__WHAT YOU NEED TO DO__: Reproduce the rows below unchanged, except replace every occurrence of "How do I perform" with "How can I carry out".

__LISTED ENTRIES__:

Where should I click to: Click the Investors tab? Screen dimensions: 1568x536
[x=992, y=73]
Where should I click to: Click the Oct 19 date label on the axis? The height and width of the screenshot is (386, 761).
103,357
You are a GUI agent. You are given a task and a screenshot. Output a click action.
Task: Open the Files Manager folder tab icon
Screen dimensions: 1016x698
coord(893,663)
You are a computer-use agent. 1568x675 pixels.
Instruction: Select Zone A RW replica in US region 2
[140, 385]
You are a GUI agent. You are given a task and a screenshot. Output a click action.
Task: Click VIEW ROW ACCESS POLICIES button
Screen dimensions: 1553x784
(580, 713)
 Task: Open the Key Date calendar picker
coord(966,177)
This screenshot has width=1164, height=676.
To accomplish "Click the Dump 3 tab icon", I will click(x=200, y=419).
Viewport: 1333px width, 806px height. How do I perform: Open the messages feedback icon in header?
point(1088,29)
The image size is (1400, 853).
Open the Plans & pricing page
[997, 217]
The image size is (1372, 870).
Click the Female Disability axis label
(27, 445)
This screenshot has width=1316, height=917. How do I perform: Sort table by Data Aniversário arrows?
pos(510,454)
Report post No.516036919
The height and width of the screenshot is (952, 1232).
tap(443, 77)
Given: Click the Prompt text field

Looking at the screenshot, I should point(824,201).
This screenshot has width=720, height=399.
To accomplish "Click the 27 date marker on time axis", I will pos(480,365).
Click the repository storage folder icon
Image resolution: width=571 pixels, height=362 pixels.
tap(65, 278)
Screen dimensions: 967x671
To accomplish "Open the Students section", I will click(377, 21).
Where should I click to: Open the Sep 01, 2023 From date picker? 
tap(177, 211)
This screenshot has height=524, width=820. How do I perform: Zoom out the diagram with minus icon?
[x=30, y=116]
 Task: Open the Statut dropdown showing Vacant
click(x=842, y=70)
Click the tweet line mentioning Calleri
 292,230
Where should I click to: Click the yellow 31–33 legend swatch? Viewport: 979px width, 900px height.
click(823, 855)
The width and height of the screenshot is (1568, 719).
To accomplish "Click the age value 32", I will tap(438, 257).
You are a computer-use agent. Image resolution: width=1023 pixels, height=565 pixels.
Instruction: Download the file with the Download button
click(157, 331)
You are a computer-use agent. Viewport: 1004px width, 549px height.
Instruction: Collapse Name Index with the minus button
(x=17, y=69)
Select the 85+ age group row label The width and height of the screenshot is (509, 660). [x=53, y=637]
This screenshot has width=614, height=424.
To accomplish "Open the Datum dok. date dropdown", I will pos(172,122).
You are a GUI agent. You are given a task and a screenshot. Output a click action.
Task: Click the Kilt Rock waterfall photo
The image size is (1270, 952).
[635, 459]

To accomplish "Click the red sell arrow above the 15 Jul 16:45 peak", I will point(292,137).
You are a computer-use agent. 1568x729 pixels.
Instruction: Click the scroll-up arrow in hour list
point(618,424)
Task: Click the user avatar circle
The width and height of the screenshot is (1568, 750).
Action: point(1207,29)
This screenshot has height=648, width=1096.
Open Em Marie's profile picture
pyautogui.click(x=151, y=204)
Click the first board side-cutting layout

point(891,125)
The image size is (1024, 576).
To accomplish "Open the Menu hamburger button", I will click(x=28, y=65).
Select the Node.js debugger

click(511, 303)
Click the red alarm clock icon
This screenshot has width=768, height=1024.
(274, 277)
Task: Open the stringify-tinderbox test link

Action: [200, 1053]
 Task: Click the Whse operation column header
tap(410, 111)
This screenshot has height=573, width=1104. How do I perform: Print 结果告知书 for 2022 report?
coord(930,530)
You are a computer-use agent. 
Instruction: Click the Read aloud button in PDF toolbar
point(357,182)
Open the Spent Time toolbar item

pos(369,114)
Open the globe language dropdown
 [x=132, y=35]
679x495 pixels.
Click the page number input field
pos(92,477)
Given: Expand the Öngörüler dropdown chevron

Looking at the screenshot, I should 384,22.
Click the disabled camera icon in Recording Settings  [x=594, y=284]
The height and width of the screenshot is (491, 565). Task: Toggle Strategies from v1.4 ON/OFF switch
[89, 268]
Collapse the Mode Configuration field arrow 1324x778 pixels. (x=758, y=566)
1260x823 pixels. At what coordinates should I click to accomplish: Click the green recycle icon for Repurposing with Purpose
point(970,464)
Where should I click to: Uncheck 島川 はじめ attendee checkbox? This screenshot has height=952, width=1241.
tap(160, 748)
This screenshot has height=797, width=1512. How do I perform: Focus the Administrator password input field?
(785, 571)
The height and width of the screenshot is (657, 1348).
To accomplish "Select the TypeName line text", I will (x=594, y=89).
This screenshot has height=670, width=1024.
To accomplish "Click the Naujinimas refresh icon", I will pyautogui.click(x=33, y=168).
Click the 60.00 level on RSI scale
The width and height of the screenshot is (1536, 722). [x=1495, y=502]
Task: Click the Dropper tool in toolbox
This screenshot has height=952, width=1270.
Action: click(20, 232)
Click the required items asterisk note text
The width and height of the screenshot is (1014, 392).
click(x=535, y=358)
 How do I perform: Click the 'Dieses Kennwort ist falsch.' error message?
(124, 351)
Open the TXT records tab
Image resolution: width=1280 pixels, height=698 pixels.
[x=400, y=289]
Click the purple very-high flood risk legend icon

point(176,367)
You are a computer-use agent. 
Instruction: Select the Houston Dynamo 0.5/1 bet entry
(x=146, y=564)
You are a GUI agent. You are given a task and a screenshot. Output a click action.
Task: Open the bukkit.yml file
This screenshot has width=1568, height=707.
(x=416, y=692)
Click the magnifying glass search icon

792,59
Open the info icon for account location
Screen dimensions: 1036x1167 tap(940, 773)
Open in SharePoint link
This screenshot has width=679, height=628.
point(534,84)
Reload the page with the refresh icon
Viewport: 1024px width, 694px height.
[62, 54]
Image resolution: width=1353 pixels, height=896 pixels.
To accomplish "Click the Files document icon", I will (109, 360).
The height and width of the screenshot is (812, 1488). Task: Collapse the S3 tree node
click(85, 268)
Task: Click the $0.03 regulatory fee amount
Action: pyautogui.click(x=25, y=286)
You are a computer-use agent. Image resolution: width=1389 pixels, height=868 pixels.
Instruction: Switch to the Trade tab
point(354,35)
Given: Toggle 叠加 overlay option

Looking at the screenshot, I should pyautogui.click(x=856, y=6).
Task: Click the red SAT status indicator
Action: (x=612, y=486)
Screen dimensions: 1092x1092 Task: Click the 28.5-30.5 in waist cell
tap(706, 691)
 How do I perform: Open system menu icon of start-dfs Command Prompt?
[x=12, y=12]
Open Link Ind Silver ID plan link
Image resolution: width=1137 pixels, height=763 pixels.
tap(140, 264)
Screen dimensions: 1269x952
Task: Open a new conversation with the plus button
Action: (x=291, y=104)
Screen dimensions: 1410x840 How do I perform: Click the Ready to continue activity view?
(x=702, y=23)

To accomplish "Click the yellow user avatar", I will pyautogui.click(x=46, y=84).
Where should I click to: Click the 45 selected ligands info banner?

__RESPONSE FOR THIS EXERCISE__:
Where should I click to: Click the Investors tab? Screen dimensions: 1568x536
[x=992, y=73]
Where should I click to: Click the Oct 19 date label on the axis? The height and width of the screenshot is (386, 761).
103,357
You are a GUI agent. You are given a task and a screenshot. Output a click action.
Task: Open the Files Manager folder tab icon
Screen dimensions: 1016x698
coord(893,663)
You are a computer-use agent. 1568x675 pixels.
Instruction: Select Zone A RW replica in US region 2
[140, 385]
You are a GUI agent. You are given a task and a screenshot. Output a click action.
Task: Click VIEW ROW ACCESS POLICIES button
Screen dimensions: 1553x784
(580, 713)
 Task: Open the Key Date calendar picker
coord(966,177)
This screenshot has width=1164, height=676.
To accomplish "Click the Dump 3 tab icon", I will click(x=200, y=419).
Viewport: 1333px width, 806px height. How can I carry out: Open the messages feedback icon in header?
point(1088,29)
The image size is (1400, 853).
Open the Plans & pricing page
[997, 217]
The image size is (1372, 870).
Click the Female Disability axis label
(27, 445)
This screenshot has width=1316, height=917. How can I carry out: Sort table by Data Aniversário arrows?
pos(510,454)
Report post No.516036919
The height and width of the screenshot is (952, 1232).
tap(443, 77)
Given: Click the Prompt text field

Looking at the screenshot, I should point(824,201).
This screenshot has width=720, height=399.
To accomplish "Click the 27 date marker on time axis", I will pos(480,365).
Click the repository storage folder icon
Image resolution: width=571 pixels, height=362 pixels.
tap(65, 278)
Screen dimensions: 967x671
To accomplish "Open the Students section", I will click(377, 21).
Where should I click to: Open the Sep 01, 2023 From date picker? 
tap(177, 211)
This screenshot has height=524, width=820. How can I carry out: Zoom out the diagram with minus icon?
[x=30, y=116]
 Task: Open the Statut dropdown showing Vacant
click(x=842, y=70)
Click the tweet line mentioning Calleri
 292,230
Where should I click to: Click the yellow 31–33 legend swatch? Viewport: 979px width, 900px height.
click(823, 855)
The width and height of the screenshot is (1568, 719).
To accomplish "Click the age value 32", I will tap(438, 257).
You are a computer-use agent. Image resolution: width=1023 pixels, height=565 pixels.
Instruction: Download the file with the Download button
click(157, 331)
You are a computer-use agent. Viewport: 1004px width, 549px height.
Instruction: Collapse Name Index with the minus button
(x=17, y=69)
Select the 85+ age group row label The width and height of the screenshot is (509, 660). [x=53, y=637]
This screenshot has width=614, height=424.
To accomplish "Open the Datum dok. date dropdown", I will pos(172,122).
You are a GUI agent. You are given a task and a screenshot. Output a click action.
Task: Click the Kilt Rock waterfall photo
The image size is (1270, 952).
[635, 459]

To accomplish "Click the red sell arrow above the 15 Jul 16:45 peak", I will point(292,137).
You are a computer-use agent. 1568x729 pixels.
Instruction: Click the scroll-up arrow in hour list
point(618,424)
Task: Click the user avatar circle
The width and height of the screenshot is (1568, 750).
Action: point(1207,29)
This screenshot has height=648, width=1096.
Open Em Marie's profile picture
pyautogui.click(x=151, y=204)
Click the first board side-cutting layout

point(891,125)
The image size is (1024, 576).
To accomplish "Open the Menu hamburger button", I will click(x=28, y=65).
Select the Node.js debugger

click(511, 303)
Click the red alarm clock icon
This screenshot has width=768, height=1024.
(274, 277)
Task: Open the stringify-tinderbox test link

Action: [200, 1053]
 Task: Click the Whse operation column header
tap(410, 111)
This screenshot has height=573, width=1104. How can I carry out: Print 结果告知书 for 2022 report?
coord(930,530)
You are a computer-use agent. 
Instruction: Click the Read aloud button in PDF toolbar
point(357,182)
Open the Spent Time toolbar item

pos(369,114)
Open the globe language dropdown
 [x=132, y=35]
679x495 pixels.
Click the page number input field
pos(92,477)
Given: Expand the Öngörüler dropdown chevron

Looking at the screenshot, I should 384,22.
Click the disabled camera icon in Recording Settings  [x=594, y=284]
The height and width of the screenshot is (491, 565). Task: Toggle Strategies from v1.4 ON/OFF switch
[89, 268]
Collapse the Mode Configuration field arrow 1324x778 pixels. (x=758, y=566)
1260x823 pixels. At what coordinates should I click to accomplish: Click the green recycle icon for Repurposing with Purpose
point(970,464)
Where should I click to: Uncheck 島川 はじめ attendee checkbox? This screenshot has height=952, width=1241.
tap(160, 748)
This screenshot has height=797, width=1512. How can I carry out: Focus the Administrator password input field?
(785, 571)
The height and width of the screenshot is (657, 1348).
To accomplish "Select the TypeName line text", I will (x=594, y=89).
This screenshot has height=670, width=1024.
To accomplish "Click the Naujinimas refresh icon", I will pyautogui.click(x=33, y=168).
Click the 60.00 level on RSI scale
The width and height of the screenshot is (1536, 722). [x=1495, y=502]
Task: Click the Dropper tool in toolbox
This screenshot has height=952, width=1270.
Action: click(20, 232)
Click the required items asterisk note text
The width and height of the screenshot is (1014, 392).
click(x=535, y=358)
 How can I carry out: Click the 'Dieses Kennwort ist falsch.' error message?
(124, 351)
Open the TXT records tab
Image resolution: width=1280 pixels, height=698 pixels.
[x=400, y=289]
Click the purple very-high flood risk legend icon

point(176,367)
You are a computer-use agent. 
Instruction: Select the Houston Dynamo 0.5/1 bet entry
(x=146, y=564)
You are a GUI agent. You are given a task and a screenshot. Output a click action.
Task: Open the bukkit.yml file
This screenshot has width=1568, height=707.
(x=416, y=692)
Click the magnifying glass search icon

792,59
Open the info icon for account location
Screen dimensions: 1036x1167 tap(940, 773)
Open in SharePoint link
This screenshot has width=679, height=628.
point(534,84)
Reload the page with the refresh icon
Viewport: 1024px width, 694px height.
[62, 54]
Image resolution: width=1353 pixels, height=896 pixels.
To accomplish "Click the Files document icon", I will (109, 360).
The height and width of the screenshot is (812, 1488). Task: Collapse the S3 tree node
click(85, 268)
Task: Click the $0.03 regulatory fee amount
Action: pyautogui.click(x=25, y=286)
You are a computer-use agent. Image resolution: width=1389 pixels, height=868 pixels.
Instruction: Switch to the Trade tab
point(354,35)
Given: Toggle 叠加 overlay option

Looking at the screenshot, I should pyautogui.click(x=856, y=6).
Task: Click the red SAT status indicator
Action: (x=612, y=486)
Screen dimensions: 1092x1092 Task: Click the 28.5-30.5 in waist cell
tap(706, 691)
 How can I carry out: Open system menu icon of start-dfs Command Prompt?
[x=12, y=12]
Open Link Ind Silver ID plan link
Image resolution: width=1137 pixels, height=763 pixels.
tap(140, 264)
Screen dimensions: 1269x952
Task: Open a new conversation with the plus button
Action: (x=291, y=104)
Screen dimensions: 1410x840 How can I carry out: Click the Ready to continue activity view?
(x=702, y=23)

To accomplish "Click the yellow user avatar", I will pyautogui.click(x=46, y=84).
Where should I click to: Click the 45 selected ligands info banner?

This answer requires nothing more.